Mokha. Città del caffè, crocevia conteso e condiviso da arabi, turchi, abissini, portoghesi. Mokha, teatro di una ribellione, per mesi occupata dagli insorti. La flotta imperiale ha appena ristabilito l’autorità di Selim II, e i ribelli sono fuggiti sugli altipiani. Non sono guerrieri, ma coltivatori di caffè che hanno impugnato le spade e la fede sciita, stanchi delle ruberie, della corruzione dei funzionari ottomani. Di nuovo una rivolta di contadini. Di nuovo la religione dei pezzenti… e degli affari.
Il vecchio è rimasto. Il tempo di andare e partire appartiene alle sue vite precedenti. Almeno così credeva, prima di quella lettera.
Rimira la firma, ne osserva il tratto incerto, non più fermo come un tempo, quando si sognava accanto a quella donna fino all’ultima stagione della vita.

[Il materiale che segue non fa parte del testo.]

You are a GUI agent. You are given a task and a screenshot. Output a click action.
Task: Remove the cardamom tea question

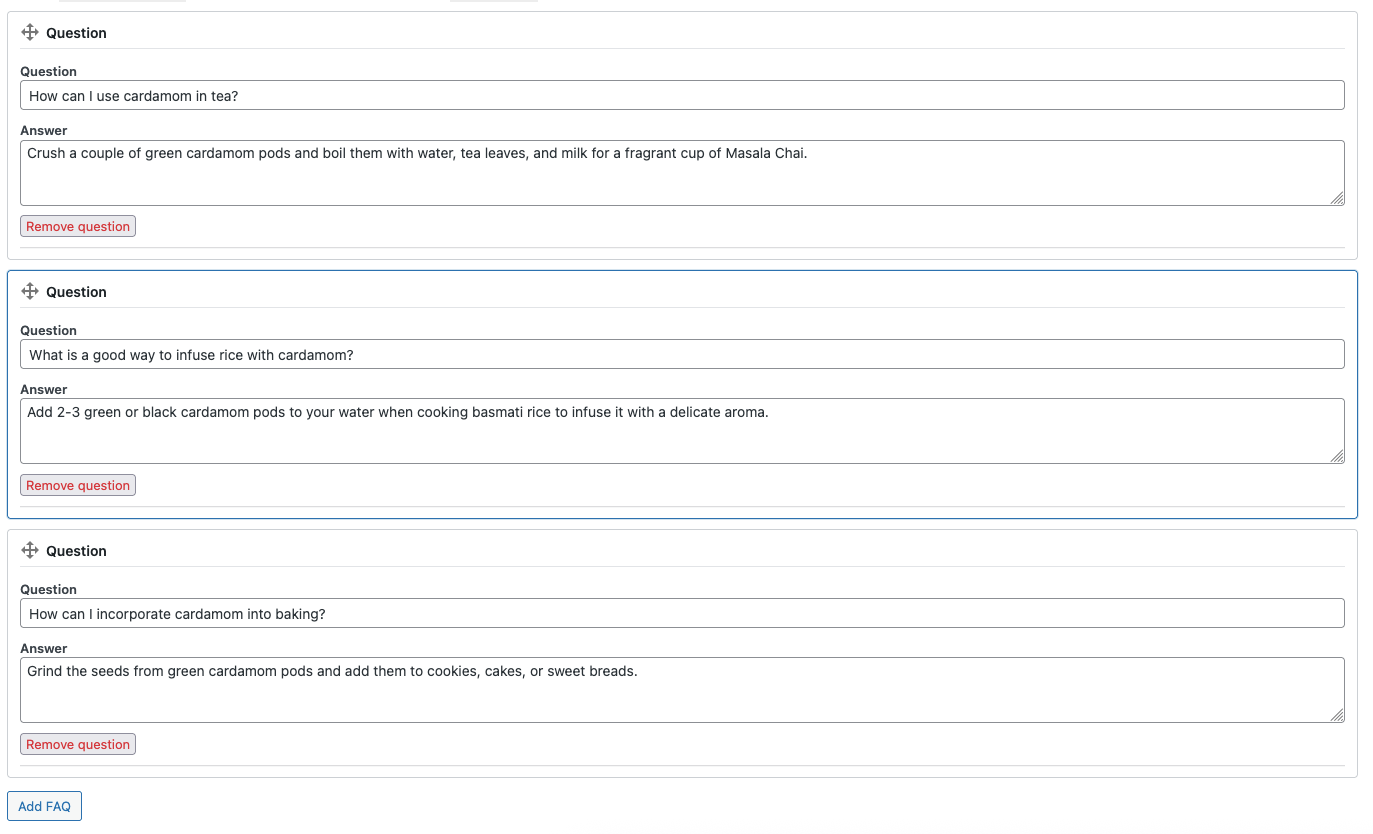(x=77, y=226)
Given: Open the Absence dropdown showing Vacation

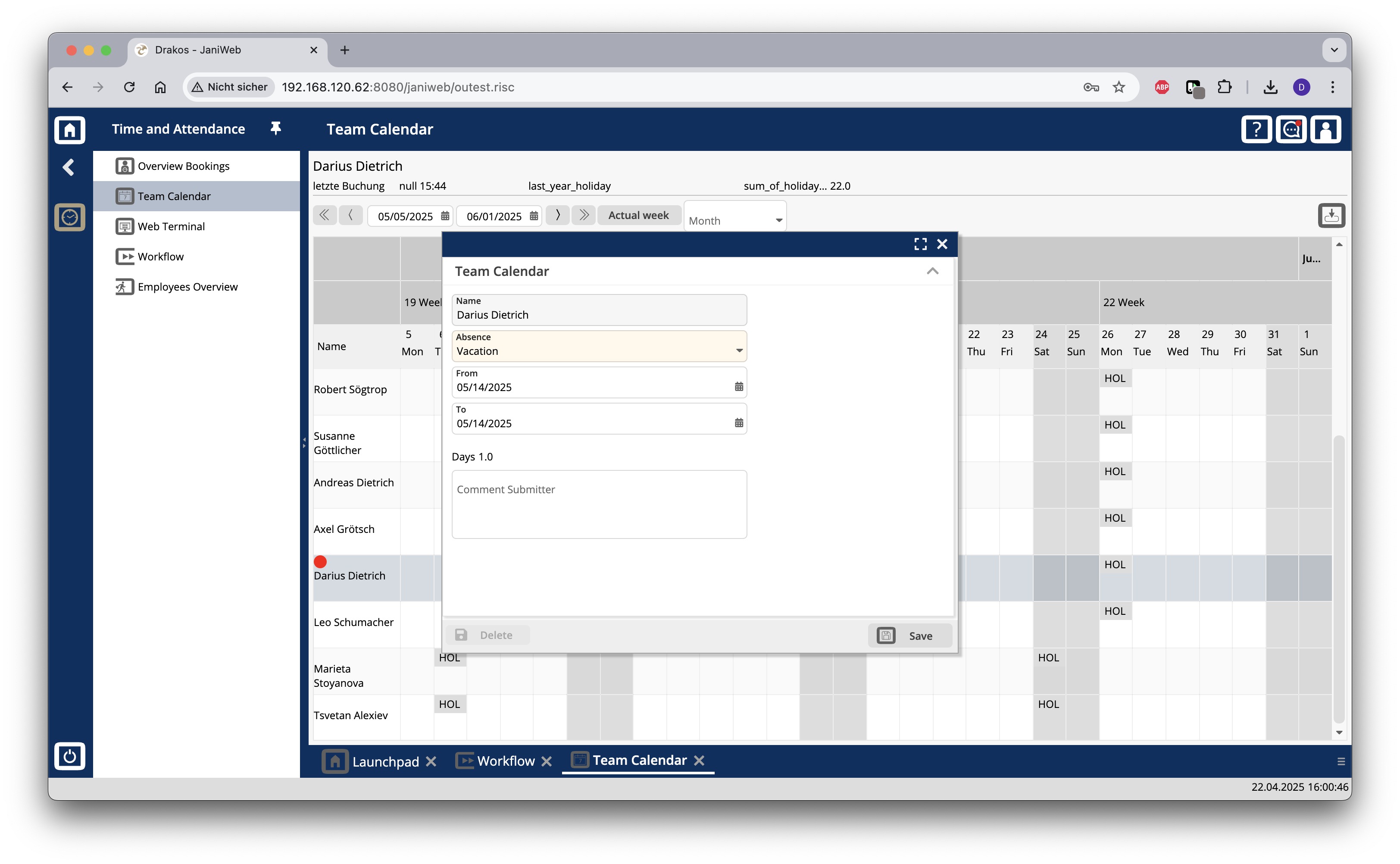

Difficile dire quando le loro strade abbiano preso a separarsi. Un giorno ha chiesto di poter seguire i commerci da quella stazione in fondo all’Arabia, e non ha ricevuto un rifiuto. Lei non ha posto obiezioni. Sapeva, aveva sempre saputo che il viaggiatore del mondo non può fermarsi, c’è sempre un altro luogo da vedere prima di chiudere gli occhi, un posto sconosciuto dove essere sepolti. Che il vecchio Ismail se ne andasse per la rotta del caffè, era scritto nel suo destino.
Eppure, ora lo invita a percorrere quella rotta a ritroso. Prima che sia tardi.
Possono le parole smuovere una montagna? Perché questo è il vecchio, un blocco di roccia eroso dal tempo, che la missiva vuole trarre dal suo alveolo, nel più remoto angolo dell’impero.
Il vecchio si muoverà, ma dovrà attendere che venga l’inverno, e con esso il monsone che soffia verso nord. Le carovane del caffè scenderanno dai monti come serpenti attirati dall’acqua, e le navi di Yossef Nasi, sazie di merci e allineate lungo il molo, aspetteranno il momento di partire. Le vele aguzze delle feluche risaliranno il Mar Rosso fino a Suakin, città di corallo, dove i barconi di Suez caricano schiavi e tesori speziati.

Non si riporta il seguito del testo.